(Collection entries)
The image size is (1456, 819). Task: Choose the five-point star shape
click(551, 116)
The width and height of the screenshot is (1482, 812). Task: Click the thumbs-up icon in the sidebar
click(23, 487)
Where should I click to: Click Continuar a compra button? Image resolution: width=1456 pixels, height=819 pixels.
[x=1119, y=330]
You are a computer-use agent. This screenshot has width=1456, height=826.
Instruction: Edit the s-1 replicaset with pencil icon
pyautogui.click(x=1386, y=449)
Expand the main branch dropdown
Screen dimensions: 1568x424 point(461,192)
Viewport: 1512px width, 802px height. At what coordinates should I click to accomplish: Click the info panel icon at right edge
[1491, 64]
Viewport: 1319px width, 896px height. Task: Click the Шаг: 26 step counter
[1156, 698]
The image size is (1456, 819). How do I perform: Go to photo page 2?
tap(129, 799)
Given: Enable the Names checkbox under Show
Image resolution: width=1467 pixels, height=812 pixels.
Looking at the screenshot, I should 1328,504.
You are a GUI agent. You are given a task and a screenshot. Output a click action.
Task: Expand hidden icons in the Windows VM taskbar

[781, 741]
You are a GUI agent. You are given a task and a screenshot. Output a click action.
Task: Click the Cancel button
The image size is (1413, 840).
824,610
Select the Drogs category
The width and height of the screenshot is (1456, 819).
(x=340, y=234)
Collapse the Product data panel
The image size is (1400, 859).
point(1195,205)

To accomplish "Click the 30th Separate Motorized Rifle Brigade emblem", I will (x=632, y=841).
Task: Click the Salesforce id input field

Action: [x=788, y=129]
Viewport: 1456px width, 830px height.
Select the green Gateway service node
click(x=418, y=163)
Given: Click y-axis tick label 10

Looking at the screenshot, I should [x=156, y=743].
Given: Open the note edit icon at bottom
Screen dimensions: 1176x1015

Task directions: All the entries should be output exactly as given.

Worked solution:
The image size is (1456, 819). Task: Choose the five-point star shape
click(551, 116)
The width and height of the screenshot is (1482, 812). Task: Click the thumbs-up icon in the sidebar
click(23, 487)
Where should I click to: Click Continuar a compra button? Image resolution: width=1456 pixels, height=819 pixels.
[x=1119, y=330]
You are a computer-use agent. This screenshot has width=1456, height=826.
Instruction: Edit the s-1 replicaset with pencil icon
pyautogui.click(x=1386, y=449)
Expand the main branch dropdown
Screen dimensions: 1568x424 point(461,192)
Viewport: 1512px width, 802px height. At what coordinates should I click to accomplish: Click the info panel icon at right edge
[1491, 64]
Viewport: 1319px width, 896px height. Task: Click the Шаг: 26 step counter
[1156, 698]
The image size is (1456, 819). How do I perform: Go to photo page 2?
tap(129, 799)
Given: Enable the Names checkbox under Show
Image resolution: width=1467 pixels, height=812 pixels.
Looking at the screenshot, I should 1328,504.
You are a GUI agent. You are given a task and a screenshot. Output a click action.
Task: Expand hidden icons in the Windows VM taskbar

[781, 741]
You are a GUI agent. You are given a task and a screenshot. Output a click action.
Task: Click the Cancel button
The image size is (1413, 840).
824,610
Select the Drogs category
The width and height of the screenshot is (1456, 819).
(x=340, y=234)
Collapse the Product data panel
The image size is (1400, 859).
point(1195,205)

To accomplish "Click the 30th Separate Motorized Rifle Brigade emblem", I will (x=632, y=841).
Task: Click the Salesforce id input field

Action: [x=788, y=129]
Viewport: 1456px width, 830px height.
Select the green Gateway service node
click(x=418, y=163)
Given: Click y-axis tick label 10

Looking at the screenshot, I should [x=156, y=743].
Given: Open the note edit icon at bottom
Screen dimensions: 1176x1015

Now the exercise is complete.